I agree, in US fewer and fewer games are banned (as a percent of all video games). This is because the number of avenues for games publishing is mushrooming, opening the door for many devs to publish games that wouldn't have gotten wide exposure before. At the same time, the costs of game development is dropping, creating a space for indie devs who aren't making the next AAA shooter.
This creates a vibrant scene where we're seeing games about topics that would have been unthinkable before, because they would have been considered unviable and not worth the investment. Games about censorship. Games about cancer. Games about all sorts of topics, including ones that would be banned under traditional media, either by a govt agency or through self-censorship.
It's the golden age of gaming!
The game Mino is banned in the U.S. because a district court ruled three years ago that The Tetris Company owns the exclusive right to make falling block video games using the seven one-sided tetrominoes. Tetris v. Xio . And I expect an eventual lawsuit against the Free Software Foundation over M-x tetris in GNU Emacs because Tetris co-founder Alexey Pajitnov believes that free software "should never have existed" because it "destroys the market".
the OP had it best. they can be effectively banned if they won't sell. the publishers will self censor and focus on games that will sell. if walmart, target, gamestop etc refuse to sell a game then that scares the publishers.
Note this is different than Australia, where if you are caught trying to import censored video games (or movies), you can be fined and the censored objects will be destroyed.
"People don't want to buy this game" is not the same as censorship.
"First they came for the slanderers and i said nothing."
You can have games with Nazis in it in Germany.
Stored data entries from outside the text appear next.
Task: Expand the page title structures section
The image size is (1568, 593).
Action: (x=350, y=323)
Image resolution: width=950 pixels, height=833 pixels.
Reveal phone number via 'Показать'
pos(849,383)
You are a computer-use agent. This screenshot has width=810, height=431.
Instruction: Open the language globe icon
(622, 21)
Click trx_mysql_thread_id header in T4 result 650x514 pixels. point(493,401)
But it has to be censored and all Nazi symbology has to be replaced or removed.
For example, the new Wolfenstein game from Bethesda is available, but the swastikas in the German version are replaced by the stylized "W" from "Wolfenstein", and "SS" symbols like the deathshead or the "SS" itself have been removed entirely.
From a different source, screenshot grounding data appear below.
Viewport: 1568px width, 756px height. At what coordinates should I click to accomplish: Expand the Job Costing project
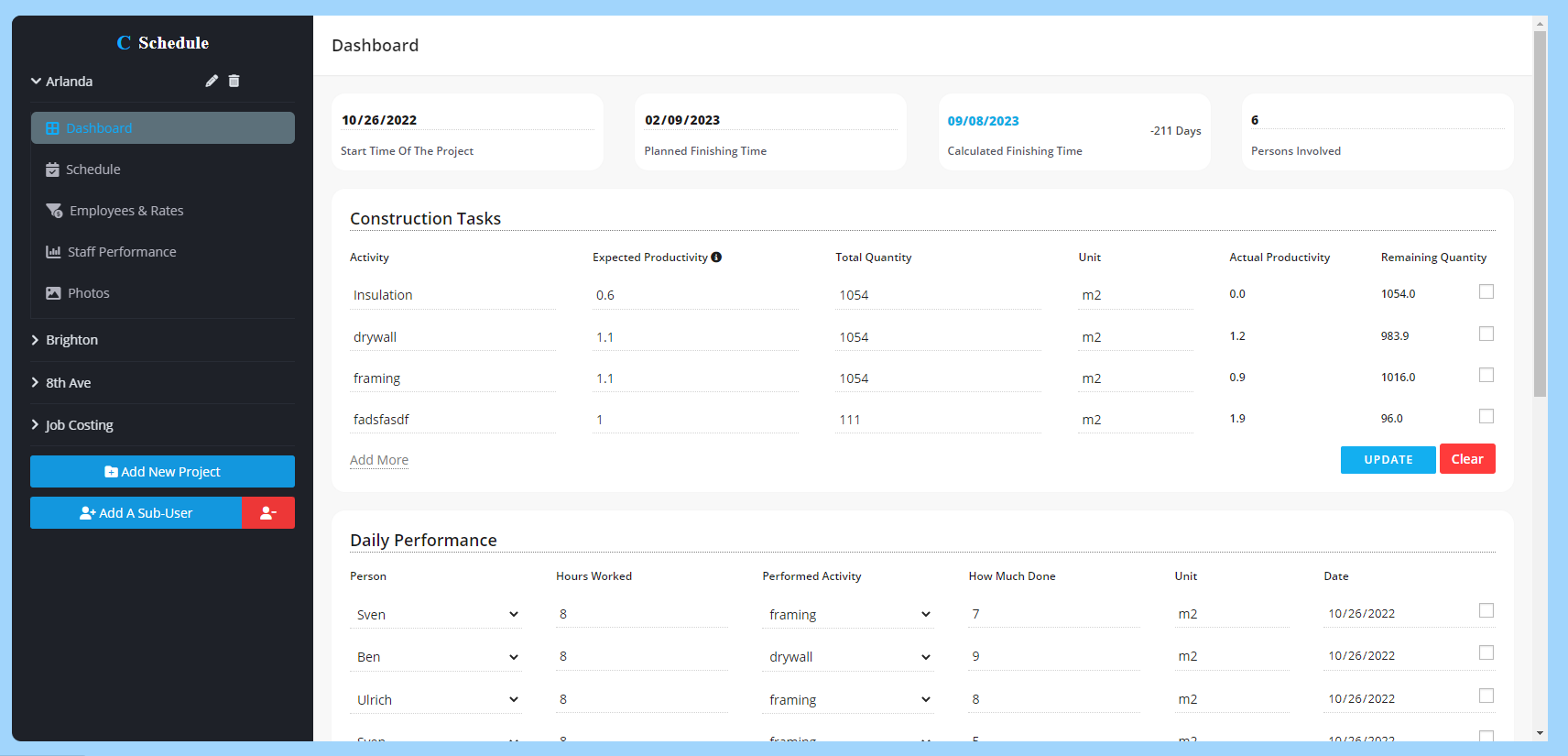[x=79, y=425]
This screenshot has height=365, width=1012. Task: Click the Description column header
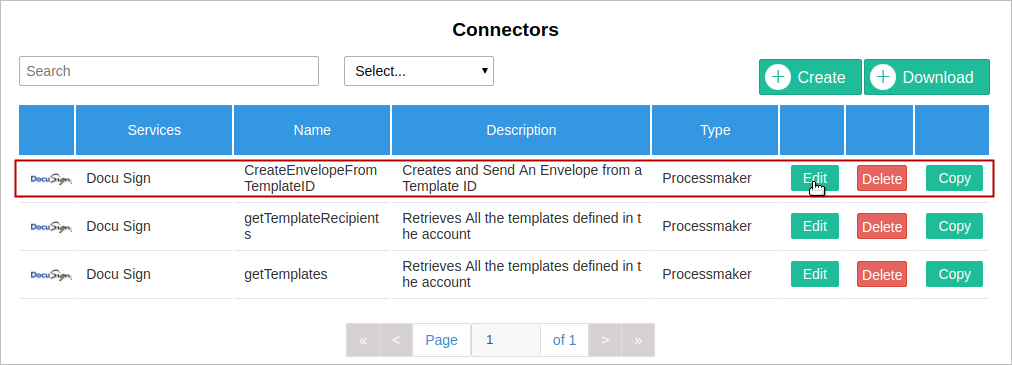tap(521, 130)
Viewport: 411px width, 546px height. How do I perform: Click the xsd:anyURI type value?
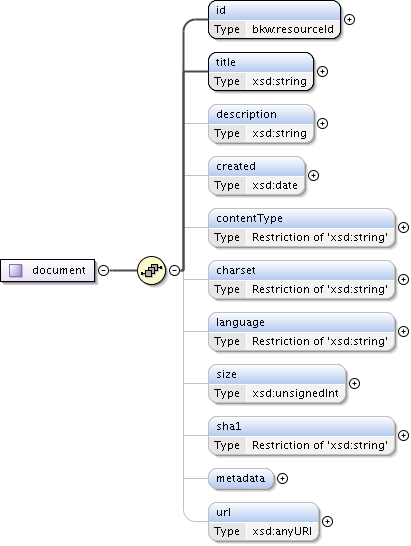tap(282, 531)
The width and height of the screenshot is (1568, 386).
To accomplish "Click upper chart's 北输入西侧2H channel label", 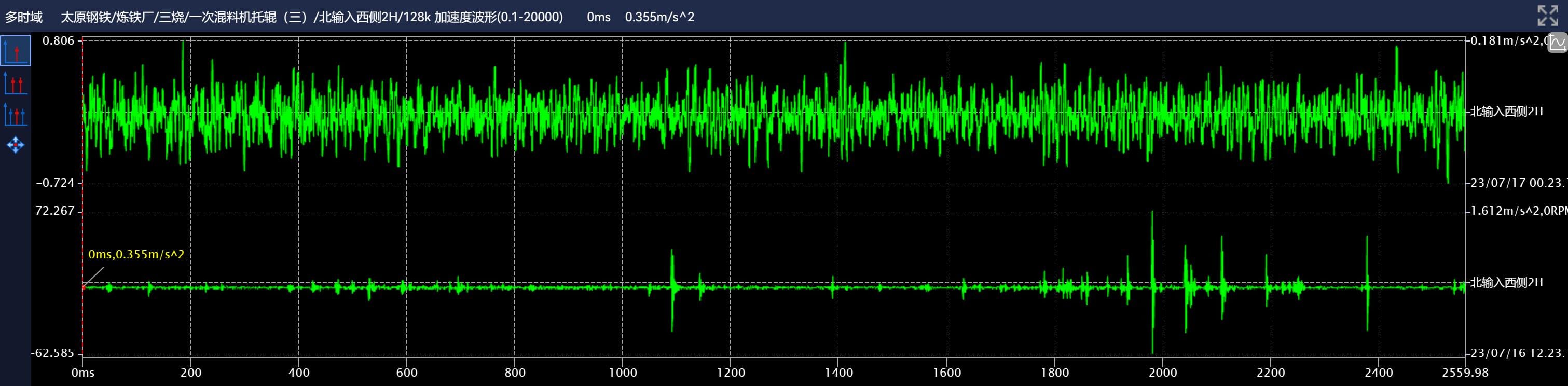I will click(x=1507, y=112).
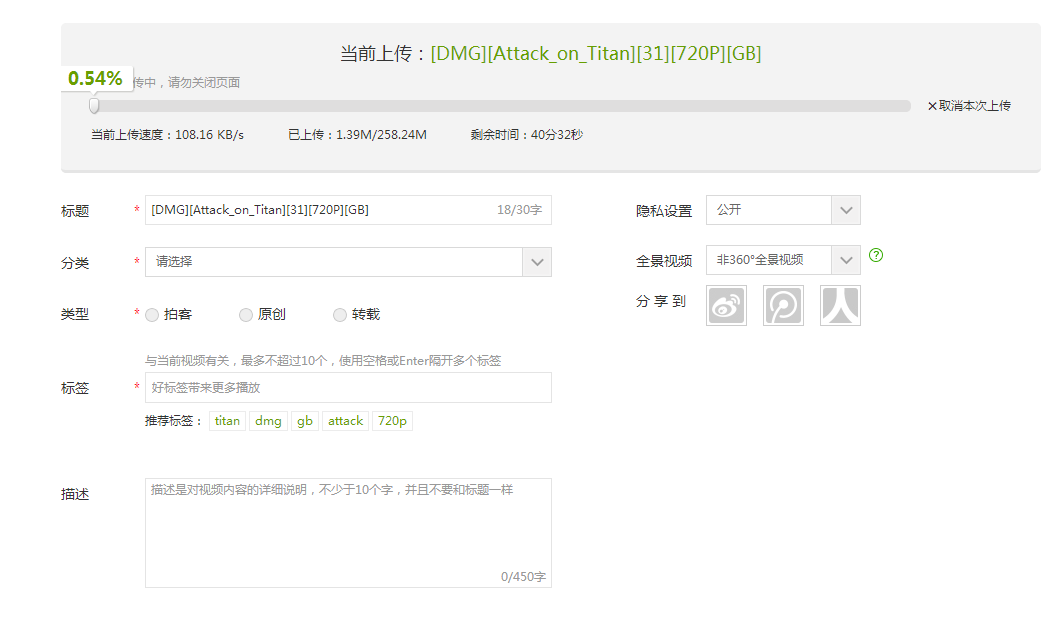Click inside the video title input field
Screen dimensions: 1060x630
(x=330, y=210)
Also, one scene where you wake up in a gas chamber surrounded by corpses has been altered and all corpses have been removed.
The original "Wolfenstein 3D" was completely banned in Germany, because there was no censored version available.
Personally, I think that is bullshit. Nazi symbols are generally illegal in Germany, but allowed under special circumstances such as for "artistic purposes". But then for some reason, they don't have to be removed from movies, such as Indiana Jones... I really don't see the justification for allowing it in movies but forbidding it in video games.
But that's not all. Extreme kinds of violence in videgames are almost always also banned in Germany unless softened for the German market. Fallout 3 for example, where you can blow up individual body parts, is also altered to be less violent.